> **WHAT THE EXERCISE ASKS**: Transcribe each of the entries exactly.

> **RECORDS TO USE**:
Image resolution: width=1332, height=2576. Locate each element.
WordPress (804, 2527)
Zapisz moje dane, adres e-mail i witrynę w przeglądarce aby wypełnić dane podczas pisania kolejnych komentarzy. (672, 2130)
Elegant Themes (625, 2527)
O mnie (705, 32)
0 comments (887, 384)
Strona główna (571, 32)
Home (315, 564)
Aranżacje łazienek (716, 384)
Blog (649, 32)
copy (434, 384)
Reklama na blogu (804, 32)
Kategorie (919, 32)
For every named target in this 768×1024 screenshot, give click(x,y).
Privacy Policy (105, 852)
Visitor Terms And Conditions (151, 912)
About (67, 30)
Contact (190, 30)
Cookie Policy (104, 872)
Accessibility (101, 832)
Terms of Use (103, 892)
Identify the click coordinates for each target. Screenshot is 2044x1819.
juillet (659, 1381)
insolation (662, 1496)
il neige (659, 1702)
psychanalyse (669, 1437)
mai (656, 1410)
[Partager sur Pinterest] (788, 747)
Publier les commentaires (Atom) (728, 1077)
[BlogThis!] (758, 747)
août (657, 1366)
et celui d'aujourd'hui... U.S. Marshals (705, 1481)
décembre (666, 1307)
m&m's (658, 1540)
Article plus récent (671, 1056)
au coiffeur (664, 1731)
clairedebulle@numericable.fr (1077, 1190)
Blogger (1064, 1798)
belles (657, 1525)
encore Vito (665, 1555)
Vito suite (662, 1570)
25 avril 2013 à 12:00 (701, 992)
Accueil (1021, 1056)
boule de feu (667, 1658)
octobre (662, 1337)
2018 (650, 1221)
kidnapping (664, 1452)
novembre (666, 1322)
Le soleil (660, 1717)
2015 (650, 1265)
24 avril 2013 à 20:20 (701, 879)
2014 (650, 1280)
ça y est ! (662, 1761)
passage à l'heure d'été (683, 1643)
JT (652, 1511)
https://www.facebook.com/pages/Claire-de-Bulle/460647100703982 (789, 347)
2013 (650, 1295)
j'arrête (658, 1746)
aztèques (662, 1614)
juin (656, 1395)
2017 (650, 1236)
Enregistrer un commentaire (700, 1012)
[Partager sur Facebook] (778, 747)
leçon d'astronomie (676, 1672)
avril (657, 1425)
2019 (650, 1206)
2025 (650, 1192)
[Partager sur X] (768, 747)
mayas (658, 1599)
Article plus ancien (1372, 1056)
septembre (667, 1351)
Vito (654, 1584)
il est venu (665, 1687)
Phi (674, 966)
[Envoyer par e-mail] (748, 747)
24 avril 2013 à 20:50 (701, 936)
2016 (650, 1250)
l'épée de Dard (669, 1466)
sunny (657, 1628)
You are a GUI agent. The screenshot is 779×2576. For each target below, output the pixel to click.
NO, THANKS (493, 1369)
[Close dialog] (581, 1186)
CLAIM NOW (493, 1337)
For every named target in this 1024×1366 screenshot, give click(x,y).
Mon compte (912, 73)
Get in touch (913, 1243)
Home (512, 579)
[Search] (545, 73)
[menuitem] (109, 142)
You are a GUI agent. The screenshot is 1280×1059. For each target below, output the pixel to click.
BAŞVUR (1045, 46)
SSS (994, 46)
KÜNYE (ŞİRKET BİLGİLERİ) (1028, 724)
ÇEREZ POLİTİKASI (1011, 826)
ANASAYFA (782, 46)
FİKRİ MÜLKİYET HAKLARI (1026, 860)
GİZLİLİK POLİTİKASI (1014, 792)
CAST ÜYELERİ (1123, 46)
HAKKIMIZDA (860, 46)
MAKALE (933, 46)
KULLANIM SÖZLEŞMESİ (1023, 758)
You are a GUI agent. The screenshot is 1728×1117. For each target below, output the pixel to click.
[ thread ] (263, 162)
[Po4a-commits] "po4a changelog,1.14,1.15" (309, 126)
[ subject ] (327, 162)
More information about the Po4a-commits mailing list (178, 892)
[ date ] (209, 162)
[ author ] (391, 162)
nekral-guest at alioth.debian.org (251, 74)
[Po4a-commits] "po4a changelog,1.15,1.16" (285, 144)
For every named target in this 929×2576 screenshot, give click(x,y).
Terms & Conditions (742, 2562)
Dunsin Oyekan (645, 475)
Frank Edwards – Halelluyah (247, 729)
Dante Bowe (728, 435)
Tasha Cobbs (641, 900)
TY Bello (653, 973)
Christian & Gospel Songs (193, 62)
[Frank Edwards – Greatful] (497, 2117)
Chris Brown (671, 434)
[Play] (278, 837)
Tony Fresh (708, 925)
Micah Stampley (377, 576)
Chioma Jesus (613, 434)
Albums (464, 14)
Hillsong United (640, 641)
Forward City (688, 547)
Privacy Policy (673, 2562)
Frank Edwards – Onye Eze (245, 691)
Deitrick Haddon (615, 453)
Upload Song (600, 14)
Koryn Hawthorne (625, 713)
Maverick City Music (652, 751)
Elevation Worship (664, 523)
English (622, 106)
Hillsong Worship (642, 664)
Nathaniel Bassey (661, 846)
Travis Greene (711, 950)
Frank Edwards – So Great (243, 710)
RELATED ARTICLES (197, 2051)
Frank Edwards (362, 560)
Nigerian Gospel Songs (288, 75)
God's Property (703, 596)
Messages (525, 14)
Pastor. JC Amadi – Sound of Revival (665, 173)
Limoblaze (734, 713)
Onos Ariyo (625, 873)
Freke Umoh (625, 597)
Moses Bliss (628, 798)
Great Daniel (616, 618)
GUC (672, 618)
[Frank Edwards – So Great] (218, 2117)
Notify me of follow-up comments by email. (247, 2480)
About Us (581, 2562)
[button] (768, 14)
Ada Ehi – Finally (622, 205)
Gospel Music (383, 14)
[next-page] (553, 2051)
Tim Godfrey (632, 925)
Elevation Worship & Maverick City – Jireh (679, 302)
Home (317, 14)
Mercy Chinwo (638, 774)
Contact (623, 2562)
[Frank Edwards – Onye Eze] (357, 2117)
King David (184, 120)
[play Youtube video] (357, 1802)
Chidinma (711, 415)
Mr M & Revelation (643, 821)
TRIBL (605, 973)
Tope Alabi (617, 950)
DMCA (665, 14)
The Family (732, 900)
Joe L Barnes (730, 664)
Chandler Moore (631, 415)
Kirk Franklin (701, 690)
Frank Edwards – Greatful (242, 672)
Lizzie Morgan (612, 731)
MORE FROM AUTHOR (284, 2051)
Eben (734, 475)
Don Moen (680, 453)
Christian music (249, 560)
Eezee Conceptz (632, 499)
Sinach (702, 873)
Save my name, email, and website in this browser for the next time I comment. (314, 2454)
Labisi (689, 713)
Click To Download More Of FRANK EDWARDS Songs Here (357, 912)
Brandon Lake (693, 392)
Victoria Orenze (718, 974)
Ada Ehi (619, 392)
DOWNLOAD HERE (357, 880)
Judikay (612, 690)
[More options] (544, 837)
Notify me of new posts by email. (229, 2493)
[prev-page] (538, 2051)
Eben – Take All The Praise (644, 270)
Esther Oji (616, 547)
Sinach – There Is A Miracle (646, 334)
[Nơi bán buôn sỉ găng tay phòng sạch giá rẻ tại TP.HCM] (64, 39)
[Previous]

> **SOLUTION TO THIS PROBLEM**:
Image resolution: width=1332, height=2576. Locate each element.
WordPress (804, 2527)
Zapisz moje dane, adres e-mail i witrynę w przeglądarce aby wypełnić dane podczas pisania kolejnych komentarzy. (672, 2130)
Elegant Themes (625, 2527)
O mnie (705, 32)
0 comments (887, 384)
Strona główna (571, 32)
Home (315, 564)
Aranżacje łazienek (716, 384)
Blog (649, 32)
copy (434, 384)
Reklama na blogu (804, 32)
Kategorie (919, 32)
For every named target in this 768×1024 screenshot, give click(x,y).
Privacy Policy (105, 852)
Visitor Terms And Conditions (151, 912)
About (67, 30)
Contact (190, 30)
Cookie Policy (104, 872)
Accessibility (101, 832)
Terms of Use (103, 892)
Identify the click coordinates for each target. Screenshot is 2044x1819.
juillet (659, 1381)
insolation (662, 1496)
il neige (659, 1702)
psychanalyse (669, 1437)
mai (656, 1410)
[Partager sur Pinterest] (788, 747)
Publier les commentaires (Atom) (728, 1077)
[BlogThis!] (758, 747)
août (657, 1366)
et celui d'aujourd'hui... U.S. Marshals (705, 1481)
décembre (666, 1307)
m&m's (658, 1540)
Article plus récent (671, 1056)
au coiffeur (664, 1731)
clairedebulle@numericable.fr (1077, 1190)
Blogger (1064, 1798)
belles (657, 1525)
encore Vito (665, 1555)
Vito suite (662, 1570)
25 avril 2013 à 12:00 (701, 992)
Accueil (1021, 1056)
boule de feu (667, 1658)
octobre (662, 1337)
2018 (650, 1221)
kidnapping (664, 1452)
novembre (666, 1322)
Le soleil (660, 1717)
2015 (650, 1265)
24 avril 2013 à 20:20 (701, 879)
2014 (650, 1280)
ça y est ! (662, 1761)
passage à l'heure d'été (683, 1643)
JT (652, 1511)
https://www.facebook.com/pages/Claire-de-Bulle/460647100703982 (789, 347)
2013 (650, 1295)
j'arrête (658, 1746)
aztèques (662, 1614)
juin (656, 1395)
2017 (650, 1236)
Enregistrer un commentaire (700, 1012)
[Partager sur Facebook] (778, 747)
leçon d'astronomie (676, 1672)
avril (657, 1425)
2019 (650, 1206)
2025 (650, 1192)
[Partager sur X] (768, 747)
mayas (658, 1599)
Article plus ancien (1372, 1056)
septembre (667, 1351)
Vito (654, 1584)
il est venu (665, 1687)
Phi (674, 966)
[Envoyer par e-mail] (748, 747)
24 avril 2013 à 20:50 (701, 936)
2016 (650, 1250)
l'épée de Dard (669, 1466)
sunny (657, 1628)
You are a GUI agent. The screenshot is 779×2576. For each target below, output the pixel to click.
NO, THANKS (493, 1369)
[Close dialog] (581, 1186)
CLAIM NOW (493, 1337)
For every named target in this 1024×1366 screenshot, give click(x,y).
Mon compte (912, 73)
Get in touch (913, 1243)
Home (512, 579)
[Search] (545, 73)
[menuitem] (109, 142)
You are a GUI agent. The screenshot is 1280×1059. For each target below, output the pixel to click.
BAŞVUR (1045, 46)
SSS (994, 46)
KÜNYE (ŞİRKET BİLGİLERİ) (1028, 724)
ÇEREZ POLİTİKASI (1011, 826)
ANASAYFA (782, 46)
FİKRİ MÜLKİYET HAKLARI (1026, 860)
GİZLİLİK POLİTİKASI (1014, 792)
CAST ÜYELERİ (1123, 46)
HAKKIMIZDA (860, 46)
MAKALE (933, 46)
KULLANIM SÖZLEŞMESİ (1023, 758)
You are a GUI agent. The screenshot is 1728×1117. For each target below, output the pixel to click.
[ thread ] (263, 162)
[Po4a-commits] "po4a changelog,1.14,1.15" (309, 126)
[ subject ] (327, 162)
More information about the Po4a-commits mailing list (178, 892)
[ date ] (209, 162)
[ author ] (391, 162)
nekral-guest at alioth.debian.org (251, 74)
[Po4a-commits] "po4a changelog,1.15,1.16" (285, 144)
For every named target in this 929×2576 screenshot, give click(x,y).
Terms & Conditions (742, 2562)
Dunsin Oyekan (645, 475)
Frank Edwards – Halelluyah (247, 729)
Dante Bowe (728, 435)
Tasha Cobbs (641, 900)
TY Bello (653, 973)
Christian & Gospel Songs (193, 62)
[Frank Edwards – Greatful] (497, 2117)
Chris Brown (671, 434)
[Play] (278, 837)
Tony Fresh (708, 925)
Micah Stampley (377, 576)
Chioma Jesus (613, 434)
Albums (464, 14)
Hillsong United (640, 641)
Forward City (688, 547)
Privacy Policy (673, 2562)
Frank Edwards – Onye Eze (245, 691)
Deitrick Haddon (615, 453)
Upload Song (600, 14)
Koryn Hawthorne (625, 713)
Maverick City Music (652, 751)
Elevation Worship (664, 523)
English (622, 106)
Hillsong Worship (642, 664)
Nathaniel Bassey (661, 846)
Travis Greene (711, 950)
Frank Edwards – So Great (243, 710)
RELATED ARTICLES (197, 2051)
Frank Edwards (362, 560)
Nigerian Gospel Songs (288, 75)
God's Property (703, 596)
Messages (525, 14)
Pastor. JC Amadi – Sound of Revival (665, 173)
Limoblaze (734, 713)
Onos Ariyo (625, 873)
Freke Umoh (625, 597)
Moses Bliss (628, 798)
Great Daniel (616, 618)
GUC (672, 618)
[Frank Edwards – So Great] (218, 2117)
Notify me of follow-up comments by email. (247, 2480)
About Us (581, 2562)
[button] (768, 14)
Ada Ehi – Finally (622, 205)
Gospel Music (383, 14)
[next-page] (553, 2051)
Tim Godfrey (632, 925)
Elevation Worship & Maverick City – Jireh (679, 302)
Home (317, 14)
Mercy Chinwo (638, 774)
Contact (623, 2562)
[Frank Edwards – Onye Eze] (357, 2117)
King David (184, 120)
[play Youtube video] (357, 1802)
Chidinma (711, 415)
Mr M & Revelation (643, 821)
TRIBL (605, 973)
Tope Alabi (617, 950)
DMCA (665, 14)
The Family (732, 900)
Joe L Barnes (730, 664)
Chandler Moore (631, 415)
Kirk Franklin (701, 690)
Frank Edwards – Greatful (242, 672)
Lizzie Morgan (612, 731)
MORE FROM AUTHOR (284, 2051)
Eben (734, 475)
Don Moen (680, 453)
Christian music (249, 560)
Eezee Conceptz (632, 499)
Sinach (702, 873)
Save my name, email, and website in this browser for the next time I comment. (314, 2454)
Labisi (689, 713)
Click To Download More Of FRANK EDWARDS Songs Here (357, 912)
Brandon Lake (693, 392)
Victoria Orenze (718, 974)
Ada Ehi (619, 392)
DOWNLOAD HERE (357, 880)
Judikay (612, 690)
[More options] (544, 837)
Notify me of new posts by email. (229, 2493)
[prev-page] (538, 2051)
Eben – Take All The Praise (644, 270)
Esther Oji (616, 547)
Sinach – There Is A Miracle (646, 334)
[Nơi bán buôn sỉ găng tay phòng sạch giá rẻ tại TP.HCM] (64, 39)
[Previous]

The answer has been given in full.